Examples of these steel grades include C45E (1.1191), 25CrMo4 (1.7218), and 42 CrMo4 (1.7225). The carbon content of heat-treated steels like these is typically between about 0.20% and 0.60%. For example, 25CrMo4 has a lower strength value than 42CrMo4, but it is their carbon content that is the only differentiator. Adjusting the carbon content, in combination with the concentrations of elements such as chromium, molybdenum, and vanadium, helps control the effective hardening depth of the steel.
Arc/spark mobile metal analyzers offer precise metal compositional analysis without compromise.
Without having a knowledge of a steel’s carbon content, users can not be confident their products are safe. What if the weld seam tears? To escape component failures, costly rework, or worse—and in view of widespread producer liability regulation—an understanding of carbon content is essential.
In the previous PMI example—critical low levels for silicon and chromium in carbon steels—the purpose for the testing was to do a quick check as far as corrosion resistance. But what about weldability?
Fortunately, recent technology advances have resulted in highly capable mobile and/or portable OES metal analyzers that can quickly and precisely measure the carbon (sulfur, phosphorus) content of steel or provide fast alloy sorting based on carbon content on the dock or at the line.

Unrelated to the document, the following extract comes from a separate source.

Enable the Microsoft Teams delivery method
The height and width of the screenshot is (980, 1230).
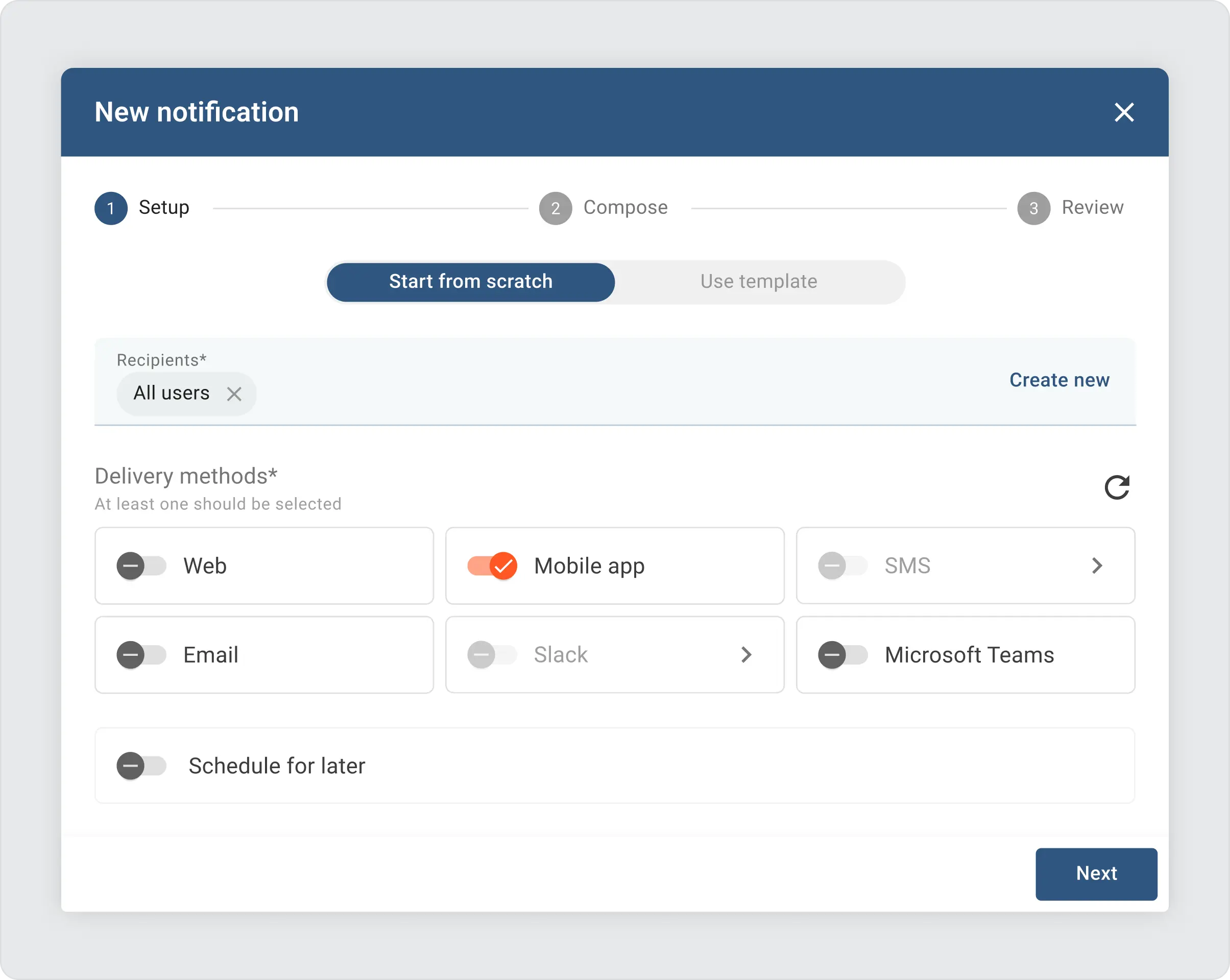coord(842,655)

Returning to PMI, handheld XRF analyzers can be used to separate Type 316 stainless steels from Type 304 steel and others but can’t be used to separate different grades of Type 316 stainless steel. This differentiation is critical because the steel’s mechanical strength and durability depends on its carbon content. Type 316 stainless steel contains up to 0.07% carbon, whereas 316L contains a maximum of only 0.03%. This small absolute difference is enough to give each alloy clearly different intergranular corrosion behavior. Welded seams formed with low-carbon 316L are more durable than welds with the higher-carbon alloy.

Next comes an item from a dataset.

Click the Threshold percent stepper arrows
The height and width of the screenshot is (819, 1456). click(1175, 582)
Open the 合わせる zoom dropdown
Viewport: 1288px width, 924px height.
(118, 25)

Handheld XRF analyzers will identify metal grades with quite high sulfur values, such as Type 303 steel, which contains a minimum of 0.15% sulfur. By contrast, Type 304 or 316 chrome-nickel steels have a maximum of 0.03% sulfur. Such low concentrations cannot be reliably detected. Handheld OES analyzers that are not able to measure sulfur (phosphorus) respectively won’t be able to deliver the performance required.
Without having a knowledge of a steel’s carbon content, users can not be confident their products are safe.
XRF and OES
Both XRF and OES analyze a material’s internal atomic composition. A sample’s atoms are excited using an external energy source, which is absorbed by and raises the energy level of the electrons in the sample. This excited state is unstable, so as the electrons rapidly return to their normal state, energy is emitted as they do so.
This emitted energy, or emission spectrum, is characteristic of the elements contained within the sample. The energy’s intensity is proportional to the concentration levels of the elements. XRF and OES differ in the type of energy used to excite the sample atoms. With the former, the energy comes from a beam of X-rays; in the latter, an electric arc or spark is the energy source.
Instrument manufacturers have come a long way in employing both XRF and OES techniques in a growing range of devices that are more capable and easier to use. However, even with the continual improvements made to these devices, it is still very important for material suppliers and end users to understand the capabilities and limitations of each technique to ensure their proper use in identifying key characteristics of steel and other materials.